> [WHAT TO WORK ON]: In the passage below about Nancy Pelosi's leadership decision, on what date are House Democrats expected to choose their next leader?

Pelosi, 82, has led House Democrats for nearly two decades, initially taking the helm as minority leader in 2003 and developing a reputation for enforcing strict party unity in key votes.

“I will not seek re-election to Democratic leadership in the next Congress,” Pelosi (D-Calif.) told a packed chamber from the House floor. “For me, the hour has come for a new generation to lead the Democratic caucus.”

Pelosi’s decision launches a scramble among Democrats to replace her — with Brooklyn and Queens Rep. Hakeem Jeffries the heavy favorite to become the next party leader with support from the Congressional Black Caucus, which includes about a quarter of House Democrats.

House Democrats are expected to select their next leader on Nov. 30.

The House’s No. 2 Democrat, Steny Hoyer of Maryland, announced moments after Pelosi’s statement that he, too, would step aside from leadership in the new Congress.

> [ENTRIES SUPPLIED]:
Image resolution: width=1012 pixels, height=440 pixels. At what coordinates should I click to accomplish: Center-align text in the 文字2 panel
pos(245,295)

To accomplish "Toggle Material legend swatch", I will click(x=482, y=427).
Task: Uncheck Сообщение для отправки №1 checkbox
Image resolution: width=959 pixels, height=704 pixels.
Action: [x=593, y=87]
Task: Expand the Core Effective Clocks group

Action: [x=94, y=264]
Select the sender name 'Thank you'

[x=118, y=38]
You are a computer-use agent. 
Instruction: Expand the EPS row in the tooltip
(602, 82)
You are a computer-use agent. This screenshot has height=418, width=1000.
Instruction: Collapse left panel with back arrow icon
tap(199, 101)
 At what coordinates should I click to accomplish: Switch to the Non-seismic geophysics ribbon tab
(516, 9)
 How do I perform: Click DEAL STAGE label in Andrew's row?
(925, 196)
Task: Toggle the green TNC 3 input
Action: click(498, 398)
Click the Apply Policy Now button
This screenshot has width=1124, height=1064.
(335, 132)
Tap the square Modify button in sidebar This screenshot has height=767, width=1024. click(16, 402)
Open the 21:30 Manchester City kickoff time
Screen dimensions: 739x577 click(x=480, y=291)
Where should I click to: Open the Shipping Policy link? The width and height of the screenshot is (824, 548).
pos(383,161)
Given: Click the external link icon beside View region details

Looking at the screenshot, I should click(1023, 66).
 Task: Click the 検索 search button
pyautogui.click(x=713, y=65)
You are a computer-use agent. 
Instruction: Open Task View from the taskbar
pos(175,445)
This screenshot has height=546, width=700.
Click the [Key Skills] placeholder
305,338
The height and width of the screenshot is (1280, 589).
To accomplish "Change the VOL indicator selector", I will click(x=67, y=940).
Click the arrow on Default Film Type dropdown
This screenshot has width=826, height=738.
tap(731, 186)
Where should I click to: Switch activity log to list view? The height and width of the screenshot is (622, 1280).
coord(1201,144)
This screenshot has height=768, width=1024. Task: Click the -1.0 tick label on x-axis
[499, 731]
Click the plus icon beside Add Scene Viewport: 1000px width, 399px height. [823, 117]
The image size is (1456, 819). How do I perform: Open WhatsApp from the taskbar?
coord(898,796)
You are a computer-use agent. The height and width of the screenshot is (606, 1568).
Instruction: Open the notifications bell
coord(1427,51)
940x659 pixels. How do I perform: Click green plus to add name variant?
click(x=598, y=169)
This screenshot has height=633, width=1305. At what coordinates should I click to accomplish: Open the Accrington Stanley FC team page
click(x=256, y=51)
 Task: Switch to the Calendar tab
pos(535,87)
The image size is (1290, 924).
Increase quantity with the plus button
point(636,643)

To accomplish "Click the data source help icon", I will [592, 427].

> [SOLUTION]: Nov. 30